Tres árbitros mexicanos que permanecían atrapados en Doha, Catar, debido a la escalada del conflicto en Medio Oriente, pudieron salir del país por tierra y ahora están en Arabia Saudita, a la espera de regresar a México. César Arturo Ramos Palazuelos, Alberto Morín y Marco Bisguerra quedaron varados tras un vuelo desviado y un aterrizaje forzoso provocado por bombardeos en la región.
Tras permanecer durante tres días en un hotel en Catar sin poder salir por el cierre del espacio aéreo, las autoridades mexicanas, encabezadas por Mikel Arriola, comisionado de la Federación Mexicana de Futbol, y Juan Manuel Herrero, director general de la Comisión de Árbitros, gestionaron una ruta terrestre para que pudieran escapar de la zona de conflicto. El traslado duró aproximadamente siete horas hasta llegar a Arabia Saudita.

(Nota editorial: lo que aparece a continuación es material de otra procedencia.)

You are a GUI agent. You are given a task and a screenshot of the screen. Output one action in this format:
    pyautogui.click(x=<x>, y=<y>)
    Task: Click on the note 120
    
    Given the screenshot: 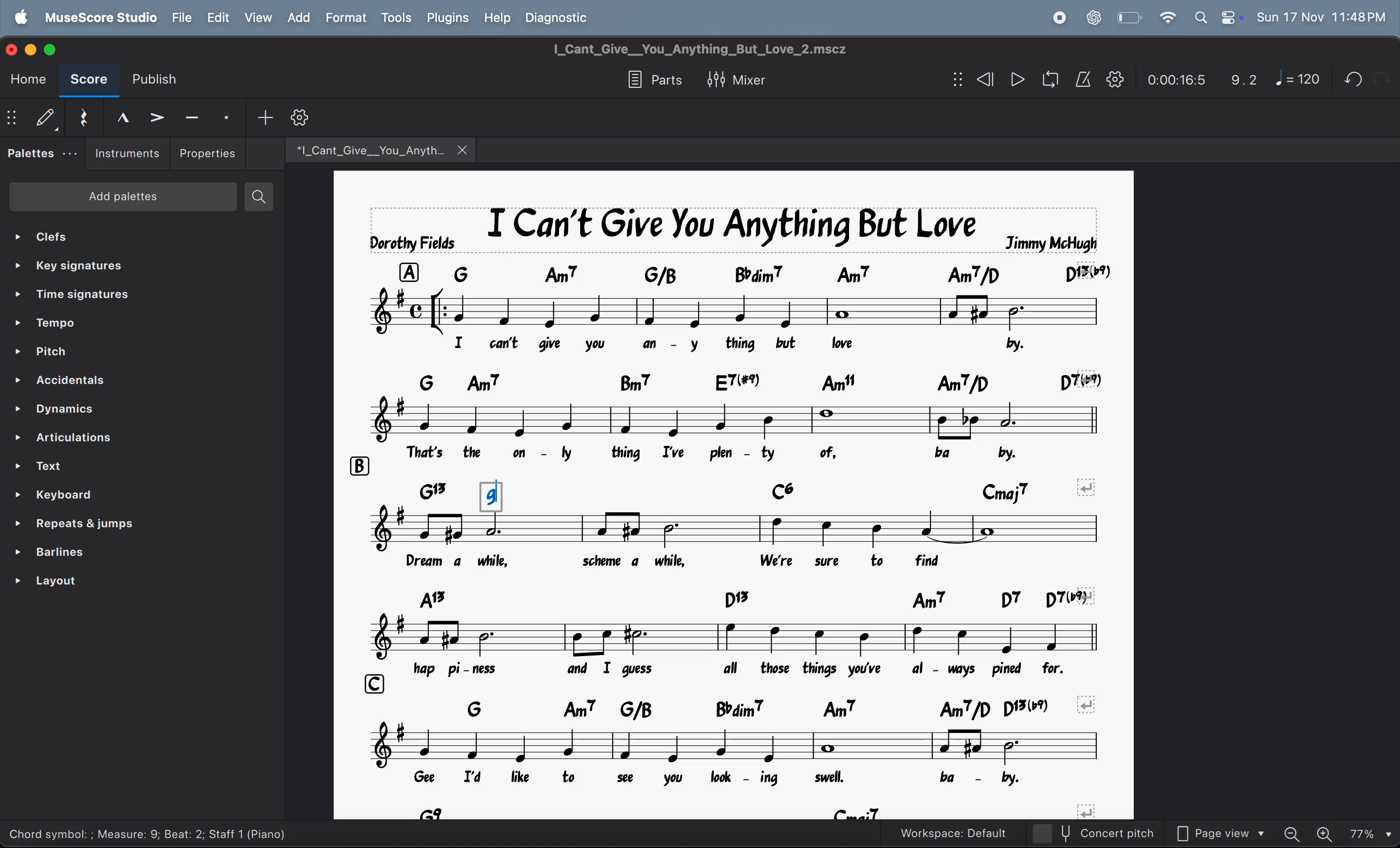 What is the action you would take?
    pyautogui.click(x=1296, y=79)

Desde Arabia Saudita, los árbitros buscarán un vuelo que los conduzca a Europa o directamente a México para garantizar su seguridad. Ramos, Morín y Bisguerra estaban en Medio Oriente debido a su participación en un encuentro en Dubái y, en el regreso, se vieron afectados por las circunstancias del conflicto regional que cerró el espacio aéreo y les impidió continuar su viaje como estaba planeado.
La vía terrestre fue la opción definitiva para asegurar la salida de los árbitros, quienes ahora se encaminan a retornar a su país tras un episodio complicado que obligó a un cambio urgente en su itinerario y puso en riesgo su seguridad personal.